§ What is needed: Copy out all of the entries below word for word, keeping every line as it appears.

(Dataset entries)
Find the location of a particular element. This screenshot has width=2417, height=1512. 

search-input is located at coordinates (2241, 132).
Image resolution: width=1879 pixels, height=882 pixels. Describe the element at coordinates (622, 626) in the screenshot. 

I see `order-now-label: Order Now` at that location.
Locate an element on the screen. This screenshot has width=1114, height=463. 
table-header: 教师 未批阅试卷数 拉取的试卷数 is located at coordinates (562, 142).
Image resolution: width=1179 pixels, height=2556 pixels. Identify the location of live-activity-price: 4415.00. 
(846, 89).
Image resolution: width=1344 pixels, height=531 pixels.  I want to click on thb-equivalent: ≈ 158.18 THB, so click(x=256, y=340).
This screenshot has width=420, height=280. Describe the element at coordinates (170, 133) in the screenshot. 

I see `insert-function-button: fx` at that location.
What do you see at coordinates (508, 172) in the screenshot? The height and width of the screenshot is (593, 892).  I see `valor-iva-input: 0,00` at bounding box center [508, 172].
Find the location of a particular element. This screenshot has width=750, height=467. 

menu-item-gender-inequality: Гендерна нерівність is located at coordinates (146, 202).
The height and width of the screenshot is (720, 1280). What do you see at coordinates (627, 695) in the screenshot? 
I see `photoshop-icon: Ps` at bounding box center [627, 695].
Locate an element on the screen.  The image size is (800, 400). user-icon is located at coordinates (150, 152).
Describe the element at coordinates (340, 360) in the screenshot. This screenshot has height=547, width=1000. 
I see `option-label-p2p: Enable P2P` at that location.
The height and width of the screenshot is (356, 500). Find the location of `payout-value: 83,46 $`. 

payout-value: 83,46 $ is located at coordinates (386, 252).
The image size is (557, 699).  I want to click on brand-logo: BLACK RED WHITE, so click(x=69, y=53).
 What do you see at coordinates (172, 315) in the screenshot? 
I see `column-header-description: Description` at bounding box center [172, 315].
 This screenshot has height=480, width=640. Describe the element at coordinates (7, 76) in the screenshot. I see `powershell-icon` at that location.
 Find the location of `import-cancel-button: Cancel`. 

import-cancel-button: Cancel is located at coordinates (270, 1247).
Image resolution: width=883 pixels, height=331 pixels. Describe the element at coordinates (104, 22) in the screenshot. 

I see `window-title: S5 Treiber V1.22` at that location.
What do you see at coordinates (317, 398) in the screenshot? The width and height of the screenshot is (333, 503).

§ Exercise answer:
Find the location of a particular element. This screenshot has width=2417, height=1512. 

search-input is located at coordinates (2241, 132).
Image resolution: width=1879 pixels, height=882 pixels. Describe the element at coordinates (622, 626) in the screenshot. 

I see `order-now-label: Order Now` at that location.
Locate an element on the screen. This screenshot has width=1114, height=463. 
table-header: 教师 未批阅试卷数 拉取的试卷数 is located at coordinates (562, 142).
Image resolution: width=1179 pixels, height=2556 pixels. Identify the location of live-activity-price: 4415.00. 
(846, 89).
Image resolution: width=1344 pixels, height=531 pixels.  I want to click on thb-equivalent: ≈ 158.18 THB, so click(x=256, y=340).
This screenshot has width=420, height=280. Describe the element at coordinates (170, 133) in the screenshot. 

I see `insert-function-button: fx` at that location.
What do you see at coordinates (508, 172) in the screenshot? The height and width of the screenshot is (593, 892).  I see `valor-iva-input: 0,00` at bounding box center [508, 172].
Find the location of a particular element. This screenshot has width=750, height=467. 

menu-item-gender-inequality: Гендерна нерівність is located at coordinates (146, 202).
The height and width of the screenshot is (720, 1280). What do you see at coordinates (627, 695) in the screenshot? 
I see `photoshop-icon: Ps` at bounding box center [627, 695].
Locate an element on the screen.  The image size is (800, 400). user-icon is located at coordinates (150, 152).
Describe the element at coordinates (340, 360) in the screenshot. This screenshot has height=547, width=1000. 
I see `option-label-p2p: Enable P2P` at that location.
The height and width of the screenshot is (356, 500). Find the location of `payout-value: 83,46 $`. 

payout-value: 83,46 $ is located at coordinates (386, 252).
The image size is (557, 699).  I want to click on brand-logo: BLACK RED WHITE, so click(x=69, y=53).
 What do you see at coordinates (172, 315) in the screenshot? 
I see `column-header-description: Description` at bounding box center [172, 315].
 This screenshot has height=480, width=640. Describe the element at coordinates (7, 76) in the screenshot. I see `powershell-icon` at that location.
 Find the location of `import-cancel-button: Cancel`. 

import-cancel-button: Cancel is located at coordinates (270, 1247).
Image resolution: width=883 pixels, height=331 pixels. Describe the element at coordinates (104, 22) in the screenshot. 

I see `window-title: S5 Treiber V1.22` at that location.
What do you see at coordinates (317, 398) in the screenshot? The width and height of the screenshot is (333, 503).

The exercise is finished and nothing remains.